Back then, as Richard Stallman points out, proprietary software was the norm. It would have been even more interesting had the operating systems and the available software for microcomputers been Free Software, but that may have been asking too much at the time. And although computer designs were often shared and published, a tendency to prevent copying of commercial computer designs prevailed, with Acorn and Sinclair both employing proprietary integrated circuits mostly to reduce complexity and increase performance, but partly to obfuscate their hardware designs, too. Thus, it may have been too much to expect something like the BBC Micro to have been open hardware to any degree “back in the day”, although circuit diagrams were published in publicly-available technical documentation.

But we have different expectations now. We expect software to be freely available for inspection, modification and redistribution, knowing that this empowers the end-users and reassures them that the software does what they want it to do, and that they remain in control of their computing environment. Increasingly, we also expect hardware to exhibit the same characteristics, perhaps only accepting that some components are particularly difficult to manufacture and that there are physical and economic restrictions on how readily we may practise the modification and redistribution of a particular device. Crucially, we demand control over the software and hardware we use, and we reject attempts to prevent us from exercising that control.

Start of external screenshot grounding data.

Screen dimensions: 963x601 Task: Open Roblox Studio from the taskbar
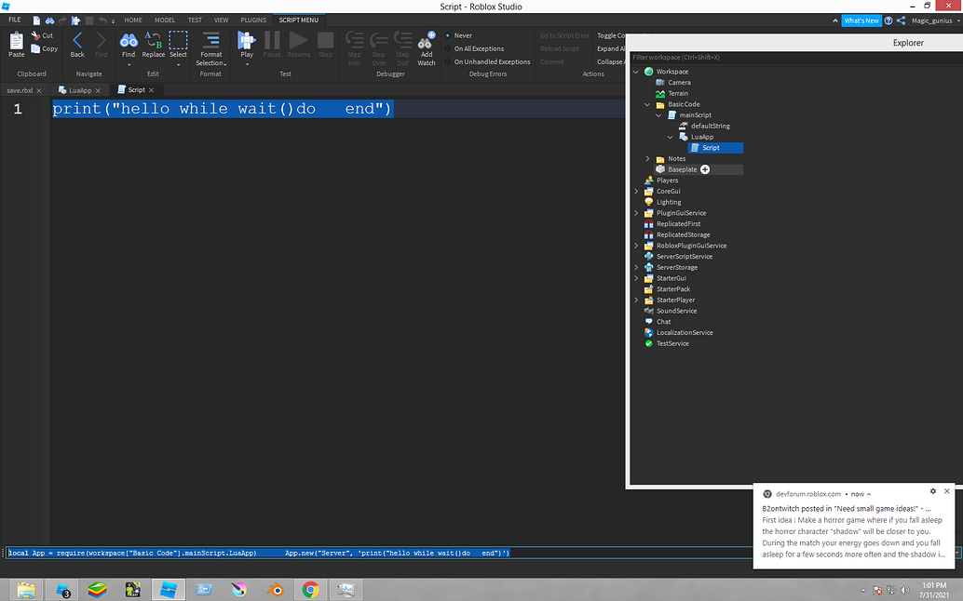click(x=168, y=589)
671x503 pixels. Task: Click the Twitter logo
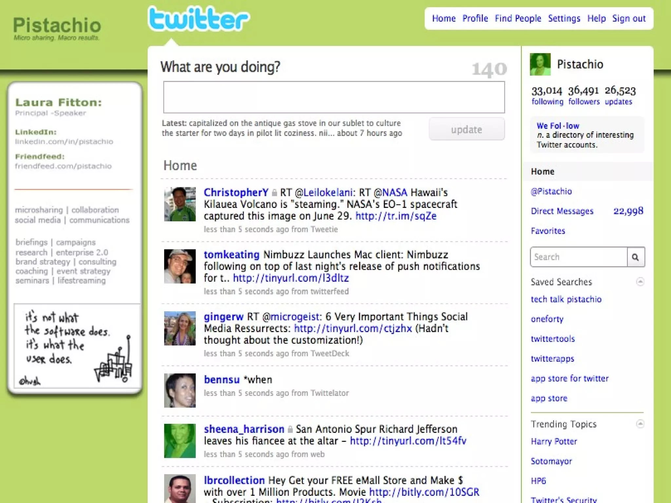(x=199, y=19)
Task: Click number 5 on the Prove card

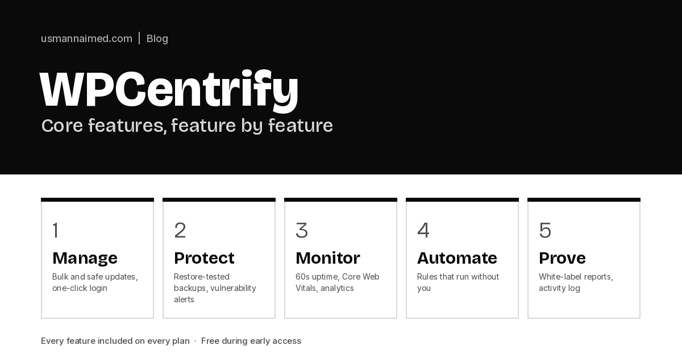Action: point(545,231)
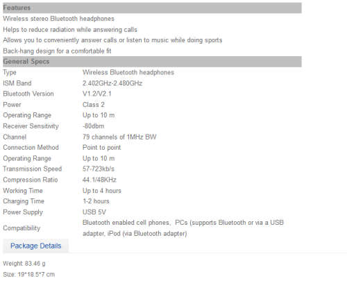
Task: Select the Charging Time label
Action: (x=24, y=201)
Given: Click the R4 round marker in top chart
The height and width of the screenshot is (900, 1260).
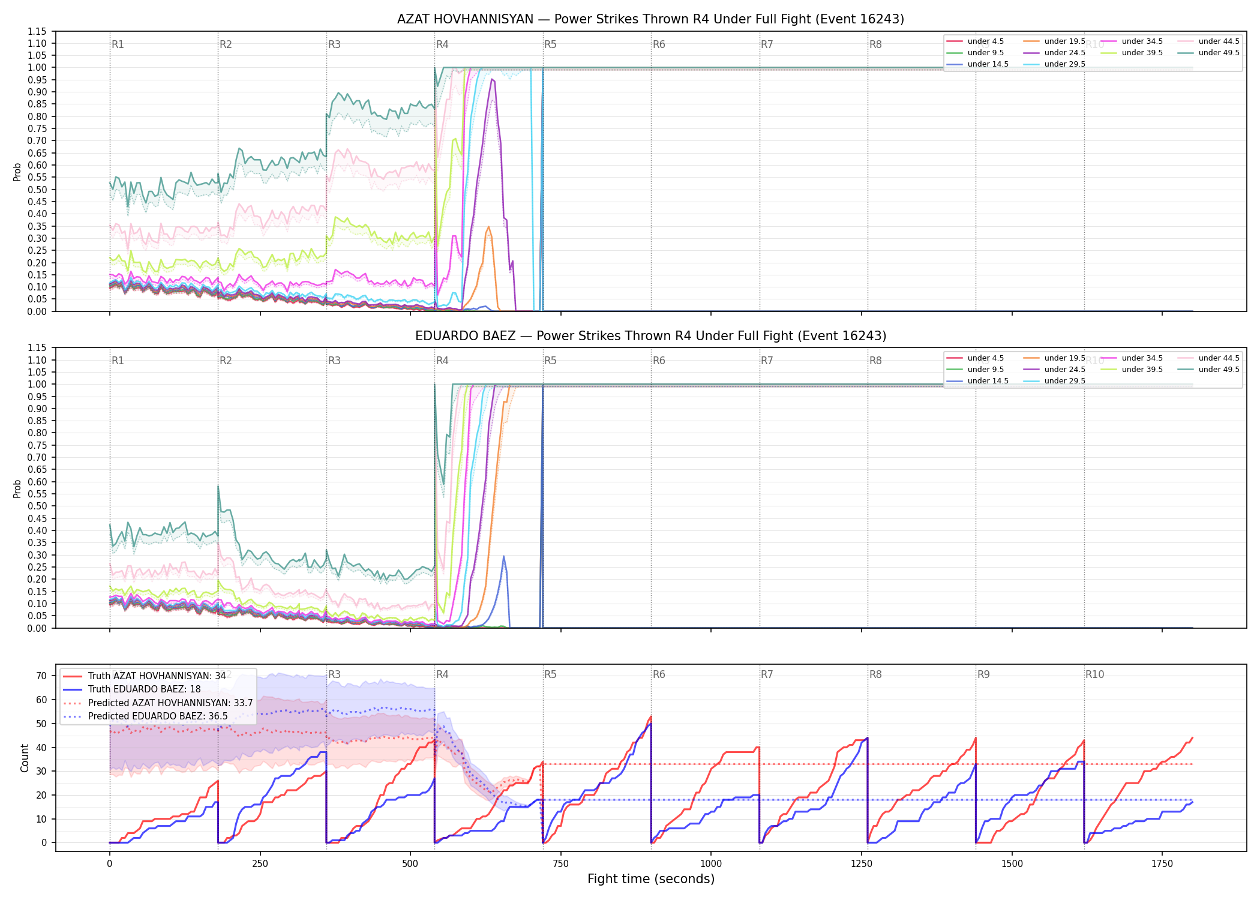Looking at the screenshot, I should pos(442,44).
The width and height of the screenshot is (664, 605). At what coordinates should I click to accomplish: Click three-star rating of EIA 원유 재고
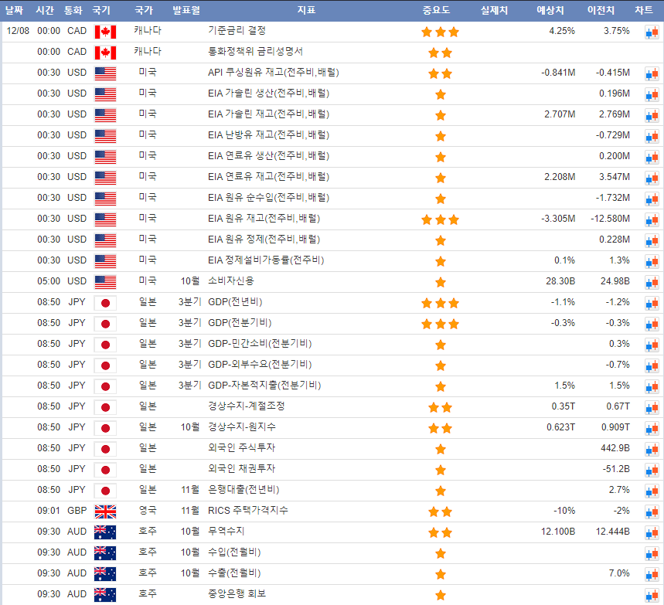[440, 219]
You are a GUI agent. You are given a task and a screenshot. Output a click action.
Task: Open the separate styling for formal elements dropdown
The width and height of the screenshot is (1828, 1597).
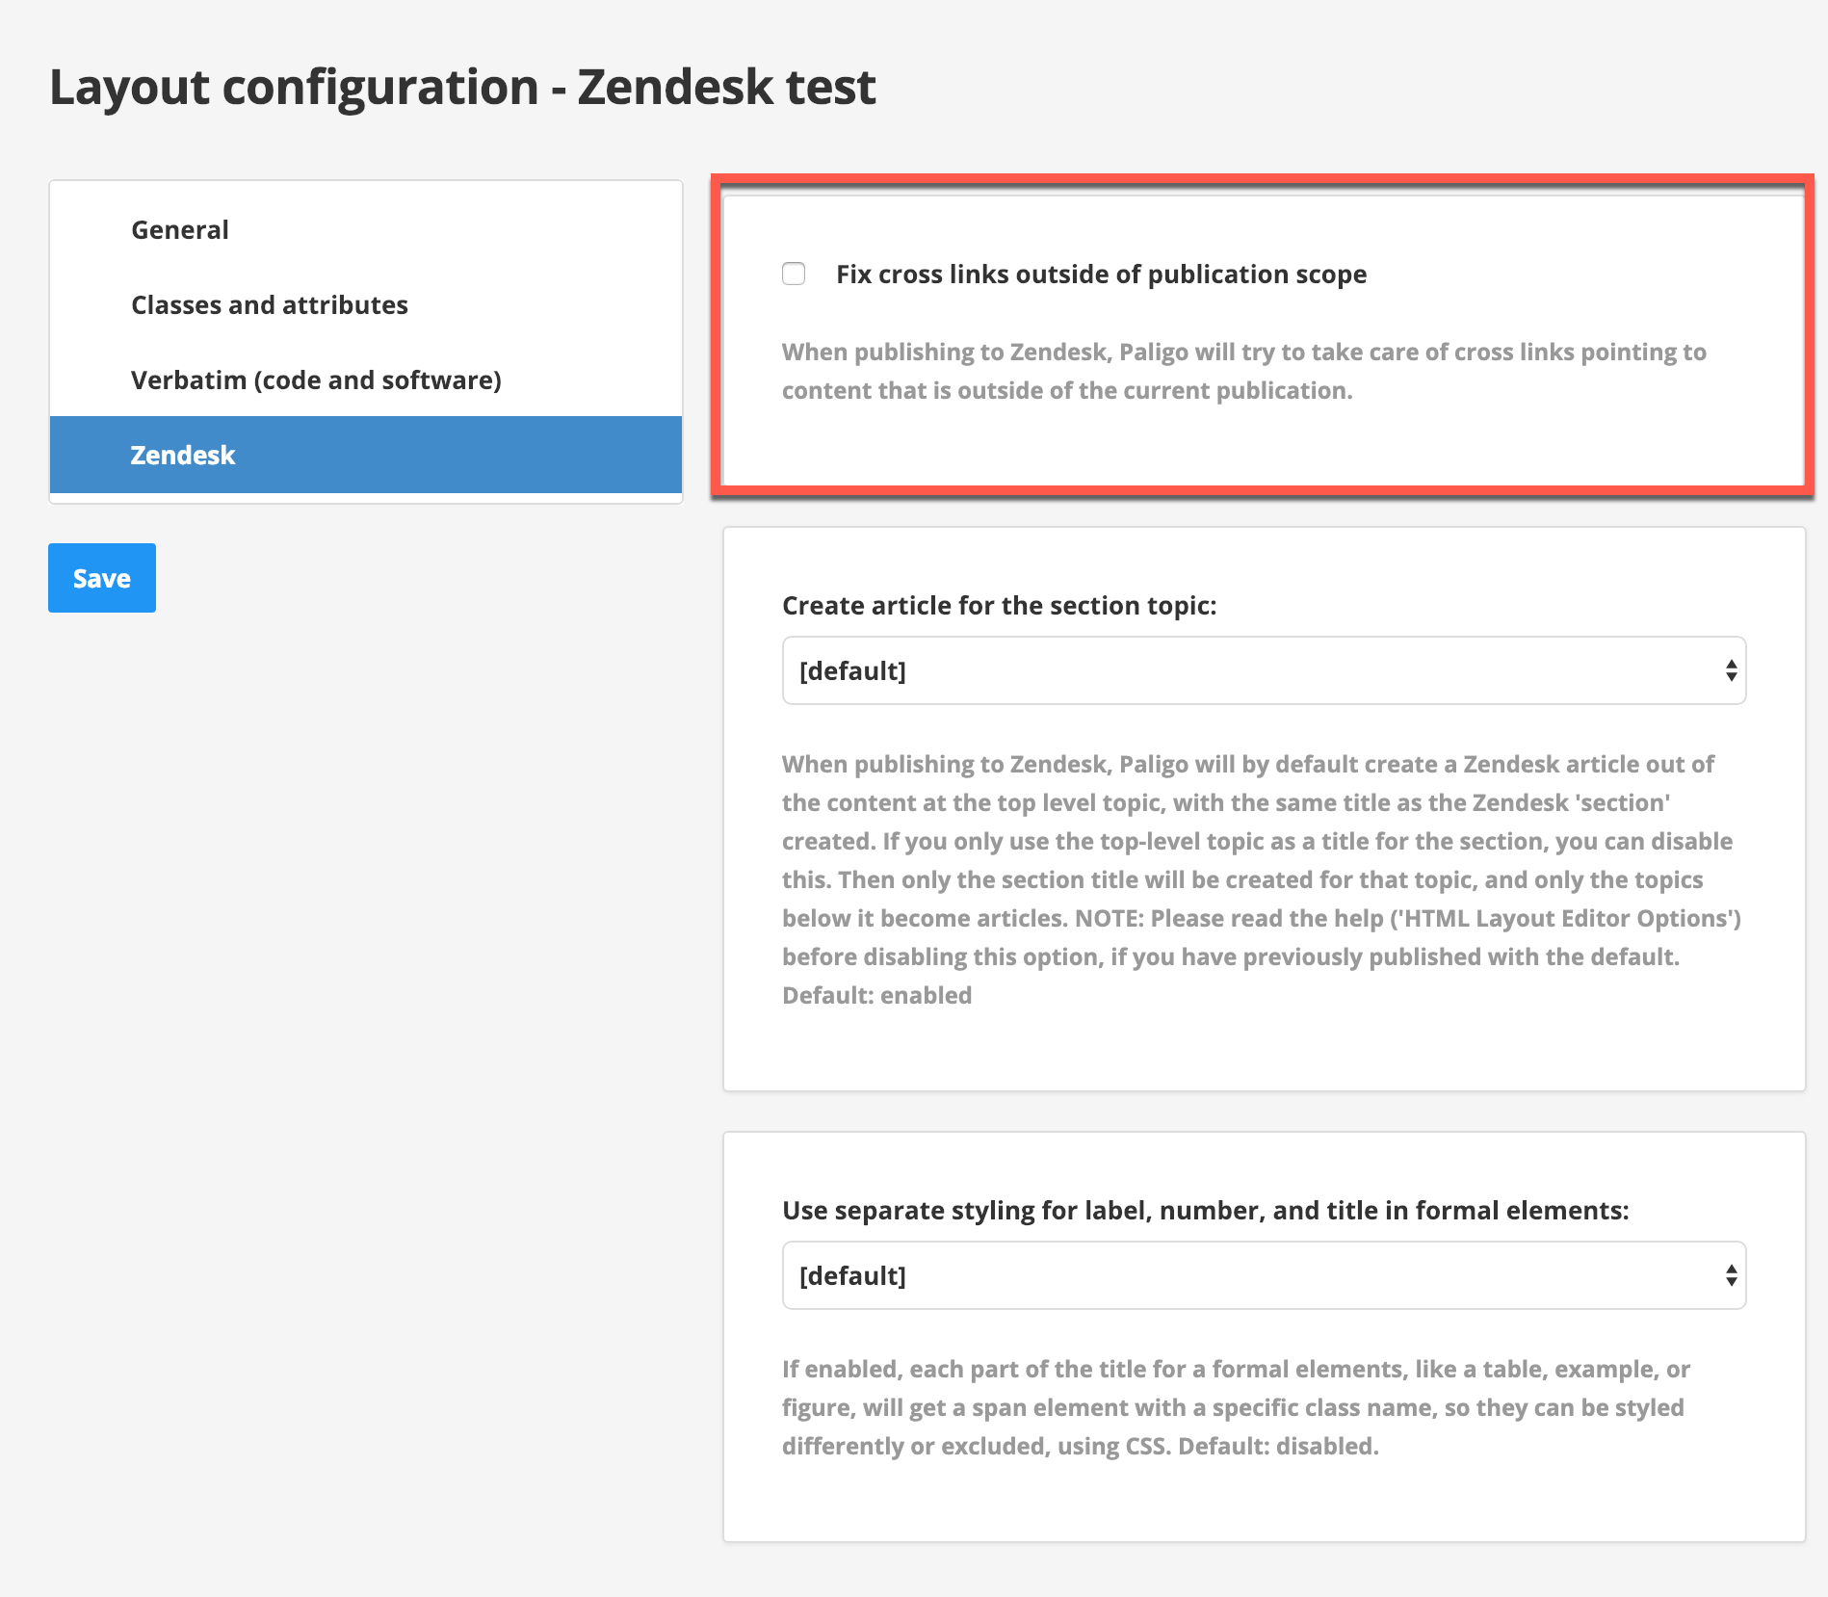coord(1263,1274)
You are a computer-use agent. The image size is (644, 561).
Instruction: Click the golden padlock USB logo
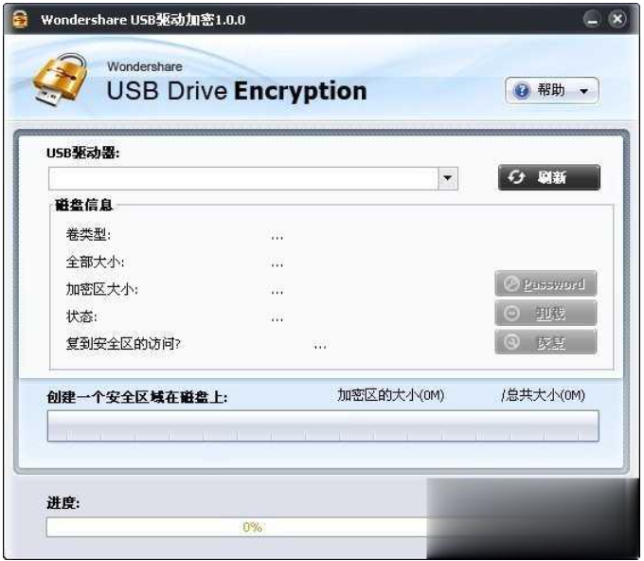pos(62,79)
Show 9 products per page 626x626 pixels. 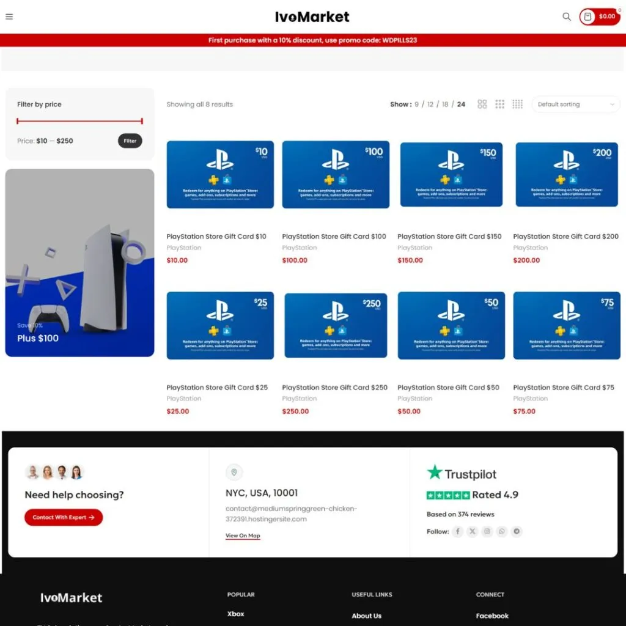(x=417, y=105)
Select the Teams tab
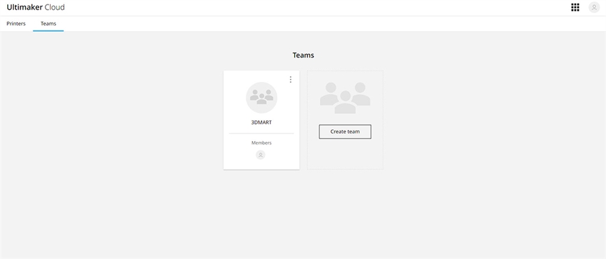 point(48,24)
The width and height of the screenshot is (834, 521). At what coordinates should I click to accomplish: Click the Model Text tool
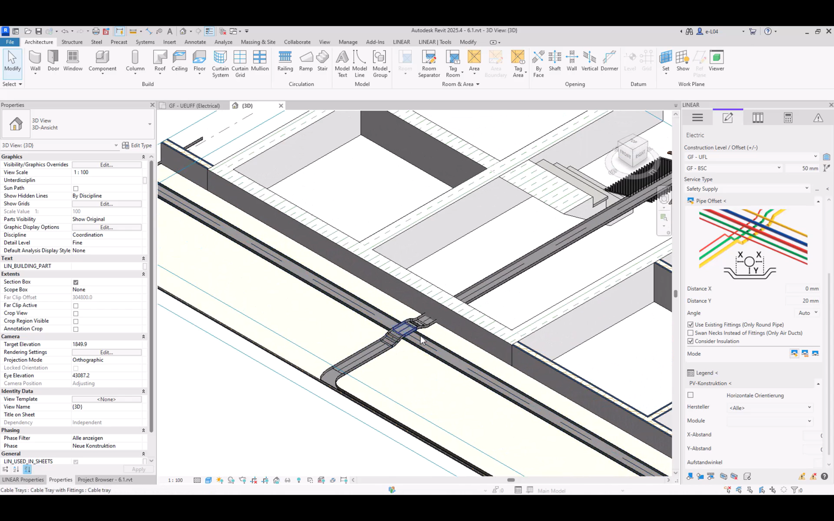(342, 64)
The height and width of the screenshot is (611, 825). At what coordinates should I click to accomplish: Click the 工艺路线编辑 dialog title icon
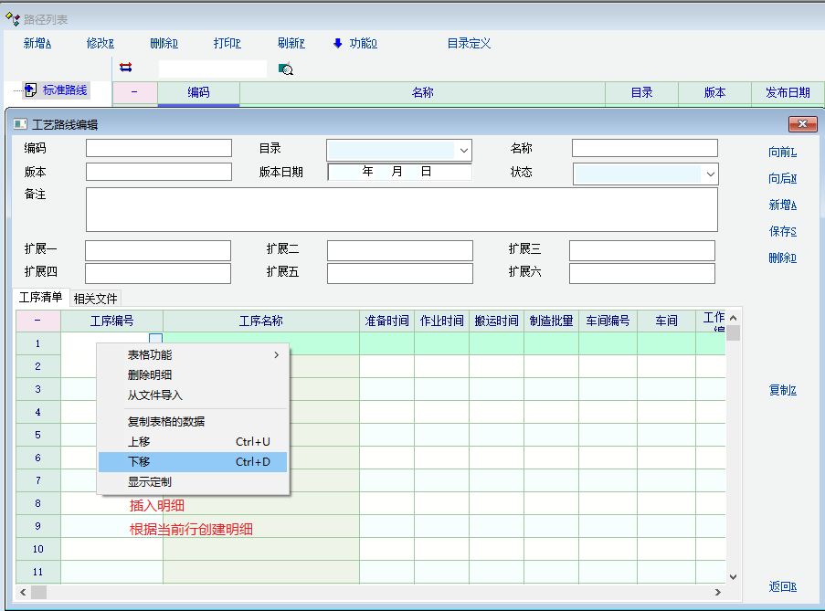[x=20, y=124]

The big lesson to be learned from the early 1980s, to be considered now in the mid-2010s, is not how to avoid upsetting a popular (but ultimately doomed) participant in the computing industry, as some commentators might have everybody believe. It is to avoid developing proprietary solutions that favour specific organisations and that, despite the general benefits of increased access to technology, ultimately disempower the end-user. And in this era of readily available Free Software and open hardware platforms, the lesson to be learned is to strengthen such existing platforms and to work with them, letting those products and solutions participate and interoperate with the newly-introduced initiative in question.

The BBC Micro was a product of its time and its development was very necessary to fill an educational need. Contrary to the laziest of reports, the Micro Bit plays a different role as an accessory rather than as a complete home computer, at least if we may interpret the apparent intentions of its creators. But as a product of this era, our expectations for the Micro Bit are greater: we expect transparency and interoperability, the ability to make our own (just as one can with the Arduino, as long as one does not seek to call it an Arduino without asking permission from the trademark owner), and the ability to control exactly how it works. Whether there is a need to develop a completely new hardware solution remains an unanswered question, but we may assert that should it be necessary, such a solution should be made available as open hardware to the maximum possible extent. And of course, the software controlling it should be Free Software.

As we edge gradually closer to September and the big deployment, it will be interesting to assess how the device and the associated initiative measures up to our expectations. Let us hope that the right lessons from the days of the BBC Micro have indeed been learned!